Take the part of the items that opens with the line containing "Where should I click to: Open the settings" and closes with the line containing "pyautogui.click(x=384, y=21)". Write out only those lines again with "crosshair" swapped for "target", and leave everything else unchanged.

-- Begin Information supplied --

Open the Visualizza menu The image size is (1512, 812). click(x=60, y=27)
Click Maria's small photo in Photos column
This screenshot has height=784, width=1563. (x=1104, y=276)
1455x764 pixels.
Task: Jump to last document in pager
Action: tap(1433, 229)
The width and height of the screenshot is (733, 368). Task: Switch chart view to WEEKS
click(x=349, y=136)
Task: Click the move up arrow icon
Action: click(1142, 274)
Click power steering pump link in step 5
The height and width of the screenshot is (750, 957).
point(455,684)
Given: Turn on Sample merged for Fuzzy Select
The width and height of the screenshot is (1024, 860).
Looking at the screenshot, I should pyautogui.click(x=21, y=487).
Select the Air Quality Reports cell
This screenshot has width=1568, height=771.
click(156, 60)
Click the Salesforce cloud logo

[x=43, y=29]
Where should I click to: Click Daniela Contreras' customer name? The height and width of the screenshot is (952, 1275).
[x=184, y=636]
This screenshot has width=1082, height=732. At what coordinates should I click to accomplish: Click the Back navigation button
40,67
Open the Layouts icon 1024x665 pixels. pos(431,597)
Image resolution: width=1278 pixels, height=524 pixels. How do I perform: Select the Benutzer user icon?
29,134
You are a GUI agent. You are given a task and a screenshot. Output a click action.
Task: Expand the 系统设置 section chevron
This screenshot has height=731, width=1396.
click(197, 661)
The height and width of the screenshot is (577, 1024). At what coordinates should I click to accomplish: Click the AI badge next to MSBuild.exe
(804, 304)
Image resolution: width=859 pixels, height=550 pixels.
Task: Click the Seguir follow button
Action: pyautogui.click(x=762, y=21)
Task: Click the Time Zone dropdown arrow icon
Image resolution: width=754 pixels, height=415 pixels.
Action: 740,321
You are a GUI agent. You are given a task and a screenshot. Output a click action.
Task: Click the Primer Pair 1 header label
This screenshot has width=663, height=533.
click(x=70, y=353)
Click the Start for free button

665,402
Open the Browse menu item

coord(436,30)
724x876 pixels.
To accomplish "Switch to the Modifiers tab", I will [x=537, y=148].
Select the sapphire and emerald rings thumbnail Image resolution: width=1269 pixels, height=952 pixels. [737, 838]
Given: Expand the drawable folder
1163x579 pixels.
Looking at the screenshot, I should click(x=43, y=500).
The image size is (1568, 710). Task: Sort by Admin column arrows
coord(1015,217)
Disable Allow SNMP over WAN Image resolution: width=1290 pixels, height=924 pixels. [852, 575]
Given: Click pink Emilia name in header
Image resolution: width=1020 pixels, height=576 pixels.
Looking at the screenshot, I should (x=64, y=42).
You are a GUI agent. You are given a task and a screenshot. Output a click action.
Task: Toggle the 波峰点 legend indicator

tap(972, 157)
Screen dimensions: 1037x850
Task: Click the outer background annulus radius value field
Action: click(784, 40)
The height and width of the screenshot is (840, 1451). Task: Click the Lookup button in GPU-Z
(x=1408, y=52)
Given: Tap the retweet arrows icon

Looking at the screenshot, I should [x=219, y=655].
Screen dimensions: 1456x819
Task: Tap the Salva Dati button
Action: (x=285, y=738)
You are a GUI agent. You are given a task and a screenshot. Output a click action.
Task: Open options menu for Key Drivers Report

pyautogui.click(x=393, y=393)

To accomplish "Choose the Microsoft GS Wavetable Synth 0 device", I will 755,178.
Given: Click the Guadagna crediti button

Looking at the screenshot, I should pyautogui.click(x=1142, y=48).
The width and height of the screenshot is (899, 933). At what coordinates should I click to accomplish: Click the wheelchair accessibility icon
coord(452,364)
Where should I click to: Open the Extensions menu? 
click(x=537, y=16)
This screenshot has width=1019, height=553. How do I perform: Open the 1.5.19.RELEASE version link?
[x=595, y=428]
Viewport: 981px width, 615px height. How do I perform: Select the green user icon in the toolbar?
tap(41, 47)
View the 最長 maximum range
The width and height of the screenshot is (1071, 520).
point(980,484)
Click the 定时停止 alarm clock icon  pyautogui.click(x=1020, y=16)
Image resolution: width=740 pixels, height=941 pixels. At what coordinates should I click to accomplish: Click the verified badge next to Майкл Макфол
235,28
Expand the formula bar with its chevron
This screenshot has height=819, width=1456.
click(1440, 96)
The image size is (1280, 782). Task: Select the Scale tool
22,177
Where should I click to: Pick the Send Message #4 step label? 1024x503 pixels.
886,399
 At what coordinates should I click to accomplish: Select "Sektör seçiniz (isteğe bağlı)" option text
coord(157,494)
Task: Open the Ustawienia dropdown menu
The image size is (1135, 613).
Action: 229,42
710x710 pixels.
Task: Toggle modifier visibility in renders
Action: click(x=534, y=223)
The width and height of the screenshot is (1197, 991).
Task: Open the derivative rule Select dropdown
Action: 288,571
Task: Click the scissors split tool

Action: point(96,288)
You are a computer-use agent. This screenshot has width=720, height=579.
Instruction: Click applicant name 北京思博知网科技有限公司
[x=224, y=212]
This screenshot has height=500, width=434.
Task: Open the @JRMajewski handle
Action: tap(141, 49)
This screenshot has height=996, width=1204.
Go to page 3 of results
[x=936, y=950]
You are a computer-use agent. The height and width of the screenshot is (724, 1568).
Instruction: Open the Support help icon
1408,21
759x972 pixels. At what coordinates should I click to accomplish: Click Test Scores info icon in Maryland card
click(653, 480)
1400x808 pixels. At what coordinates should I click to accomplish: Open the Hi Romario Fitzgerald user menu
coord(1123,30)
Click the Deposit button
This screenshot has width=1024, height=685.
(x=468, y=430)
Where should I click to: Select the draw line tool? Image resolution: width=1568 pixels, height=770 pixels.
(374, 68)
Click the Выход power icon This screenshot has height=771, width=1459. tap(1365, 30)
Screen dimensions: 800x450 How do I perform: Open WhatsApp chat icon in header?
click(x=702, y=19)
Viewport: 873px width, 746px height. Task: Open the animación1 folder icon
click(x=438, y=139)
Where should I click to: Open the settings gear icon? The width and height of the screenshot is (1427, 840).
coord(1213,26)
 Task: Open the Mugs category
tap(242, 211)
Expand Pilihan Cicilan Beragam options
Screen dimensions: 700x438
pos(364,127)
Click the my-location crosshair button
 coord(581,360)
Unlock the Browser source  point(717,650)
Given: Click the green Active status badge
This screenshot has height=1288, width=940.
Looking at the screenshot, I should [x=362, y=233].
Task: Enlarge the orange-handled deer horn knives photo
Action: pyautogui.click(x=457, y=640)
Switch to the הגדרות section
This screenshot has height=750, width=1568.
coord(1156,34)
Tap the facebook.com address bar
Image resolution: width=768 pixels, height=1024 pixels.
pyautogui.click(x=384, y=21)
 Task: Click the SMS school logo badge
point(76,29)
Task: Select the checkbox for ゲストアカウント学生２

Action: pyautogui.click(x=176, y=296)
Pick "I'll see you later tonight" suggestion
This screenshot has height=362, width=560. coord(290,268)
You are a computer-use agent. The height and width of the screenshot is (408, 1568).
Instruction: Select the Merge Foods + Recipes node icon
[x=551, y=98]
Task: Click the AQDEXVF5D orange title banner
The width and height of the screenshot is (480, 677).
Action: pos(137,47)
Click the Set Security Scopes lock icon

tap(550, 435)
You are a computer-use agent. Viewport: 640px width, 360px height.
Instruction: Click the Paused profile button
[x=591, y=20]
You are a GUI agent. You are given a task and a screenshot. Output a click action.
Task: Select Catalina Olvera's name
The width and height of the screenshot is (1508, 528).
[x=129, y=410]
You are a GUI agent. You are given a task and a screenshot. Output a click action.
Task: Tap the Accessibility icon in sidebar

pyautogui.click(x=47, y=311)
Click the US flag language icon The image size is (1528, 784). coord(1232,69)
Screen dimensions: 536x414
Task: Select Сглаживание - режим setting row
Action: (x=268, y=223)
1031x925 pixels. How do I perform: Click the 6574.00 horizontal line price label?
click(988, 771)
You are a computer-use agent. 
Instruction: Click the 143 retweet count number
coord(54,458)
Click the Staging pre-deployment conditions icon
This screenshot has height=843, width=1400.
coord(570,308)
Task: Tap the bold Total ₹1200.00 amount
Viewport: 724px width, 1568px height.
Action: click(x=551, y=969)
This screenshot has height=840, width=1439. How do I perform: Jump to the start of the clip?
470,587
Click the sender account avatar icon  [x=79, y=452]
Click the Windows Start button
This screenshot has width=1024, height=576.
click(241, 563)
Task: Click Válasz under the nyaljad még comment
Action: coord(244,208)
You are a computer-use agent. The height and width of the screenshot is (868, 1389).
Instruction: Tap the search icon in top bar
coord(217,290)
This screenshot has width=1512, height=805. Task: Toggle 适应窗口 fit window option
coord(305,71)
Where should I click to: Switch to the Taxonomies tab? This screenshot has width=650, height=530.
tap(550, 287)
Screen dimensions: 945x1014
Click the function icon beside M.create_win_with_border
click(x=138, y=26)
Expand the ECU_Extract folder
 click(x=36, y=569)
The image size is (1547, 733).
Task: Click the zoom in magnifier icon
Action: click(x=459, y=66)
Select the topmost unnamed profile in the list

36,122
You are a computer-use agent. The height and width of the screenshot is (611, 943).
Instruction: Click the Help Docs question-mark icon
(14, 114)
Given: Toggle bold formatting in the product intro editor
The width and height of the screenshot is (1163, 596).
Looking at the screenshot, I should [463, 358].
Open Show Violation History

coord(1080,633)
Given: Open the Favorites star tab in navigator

-- End Information supplied --

__Result__
Where should I click to: Open the settings gear icon? The width and height of the screenshot is (1427, 840).
coord(1213,26)
 Task: Open the Mugs category
tap(242, 211)
Expand Pilihan Cicilan Beragam options
Screen dimensions: 700x438
pos(364,127)
Click the my-location target button
 coord(581,360)
Unlock the Browser source  point(717,650)
Given: Click the green Active status badge
This screenshot has height=1288, width=940.
Looking at the screenshot, I should [x=362, y=233].
Task: Enlarge the orange-handled deer horn knives photo
Action: pyautogui.click(x=457, y=640)
Switch to the הגדרות section
This screenshot has height=750, width=1568.
coord(1156,34)
Tap the facebook.com address bar
Image resolution: width=768 pixels, height=1024 pixels.
pyautogui.click(x=384, y=21)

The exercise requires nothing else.